▶ **Dataset excerpts**
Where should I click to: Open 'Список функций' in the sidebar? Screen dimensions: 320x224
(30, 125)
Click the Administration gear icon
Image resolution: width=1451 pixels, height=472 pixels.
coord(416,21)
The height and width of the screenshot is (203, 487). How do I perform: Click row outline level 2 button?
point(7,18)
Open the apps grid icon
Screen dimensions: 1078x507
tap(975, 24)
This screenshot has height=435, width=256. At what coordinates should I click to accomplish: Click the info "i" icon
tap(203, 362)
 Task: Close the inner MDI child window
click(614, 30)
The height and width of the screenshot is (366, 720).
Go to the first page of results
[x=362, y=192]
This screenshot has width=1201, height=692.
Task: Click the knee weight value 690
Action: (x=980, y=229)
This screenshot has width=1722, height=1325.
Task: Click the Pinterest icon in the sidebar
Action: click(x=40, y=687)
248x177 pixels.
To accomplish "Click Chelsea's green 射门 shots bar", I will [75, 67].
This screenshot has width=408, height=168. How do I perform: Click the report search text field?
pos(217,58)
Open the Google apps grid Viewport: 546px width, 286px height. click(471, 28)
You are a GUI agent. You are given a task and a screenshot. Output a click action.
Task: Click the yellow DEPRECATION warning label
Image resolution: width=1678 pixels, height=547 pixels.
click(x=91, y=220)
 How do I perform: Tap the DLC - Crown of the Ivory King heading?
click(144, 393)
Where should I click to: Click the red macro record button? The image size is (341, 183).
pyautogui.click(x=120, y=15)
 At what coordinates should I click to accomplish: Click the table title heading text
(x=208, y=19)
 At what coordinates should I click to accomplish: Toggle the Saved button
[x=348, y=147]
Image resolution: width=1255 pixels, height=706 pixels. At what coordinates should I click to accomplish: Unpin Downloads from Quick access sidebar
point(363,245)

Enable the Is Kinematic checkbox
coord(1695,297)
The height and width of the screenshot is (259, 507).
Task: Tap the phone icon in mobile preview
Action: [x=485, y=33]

▶ **Given instruction**
Repeat every line of the listing above word for word, with nothing changed.

▶ **Response for this exercise**
Where should I click to: Open 'Список функций' in the sidebar? Screen dimensions: 320x224
(30, 125)
Click the Administration gear icon
Image resolution: width=1451 pixels, height=472 pixels.
coord(416,21)
The height and width of the screenshot is (203, 487). How do I perform: Click row outline level 2 button?
point(7,18)
Open the apps grid icon
Screen dimensions: 1078x507
tap(975, 24)
This screenshot has height=435, width=256. At what coordinates should I click to accomplish: Click the info "i" icon
tap(203, 362)
 Task: Close the inner MDI child window
click(614, 30)
The height and width of the screenshot is (366, 720).
Go to the first page of results
[x=362, y=192]
This screenshot has width=1201, height=692.
Task: Click the knee weight value 690
Action: (x=980, y=229)
This screenshot has width=1722, height=1325.
Task: Click the Pinterest icon in the sidebar
Action: click(x=40, y=687)
248x177 pixels.
To accomplish "Click Chelsea's green 射门 shots bar", I will [75, 67].
This screenshot has width=408, height=168. How do I perform: Click the report search text field?
pos(217,58)
Open the Google apps grid Viewport: 546px width, 286px height. click(471, 28)
You are a GUI agent. You are given a task and a screenshot. Output a click action.
Task: Click the yellow DEPRECATION warning label
Image resolution: width=1678 pixels, height=547 pixels.
click(x=91, y=220)
 How do I perform: Tap the DLC - Crown of the Ivory King heading?
click(144, 393)
Where should I click to: Click the red macro record button? The image size is (341, 183).
pyautogui.click(x=120, y=15)
 At what coordinates should I click to accomplish: Click the table title heading text
(x=208, y=19)
 At what coordinates should I click to accomplish: Toggle the Saved button
[x=348, y=147]
Image resolution: width=1255 pixels, height=706 pixels. At what coordinates should I click to accomplish: Unpin Downloads from Quick access sidebar
point(363,245)

Enable the Is Kinematic checkbox
coord(1695,297)
The height and width of the screenshot is (259, 507).
Task: Tap the phone icon in mobile preview
Action: [x=485, y=33]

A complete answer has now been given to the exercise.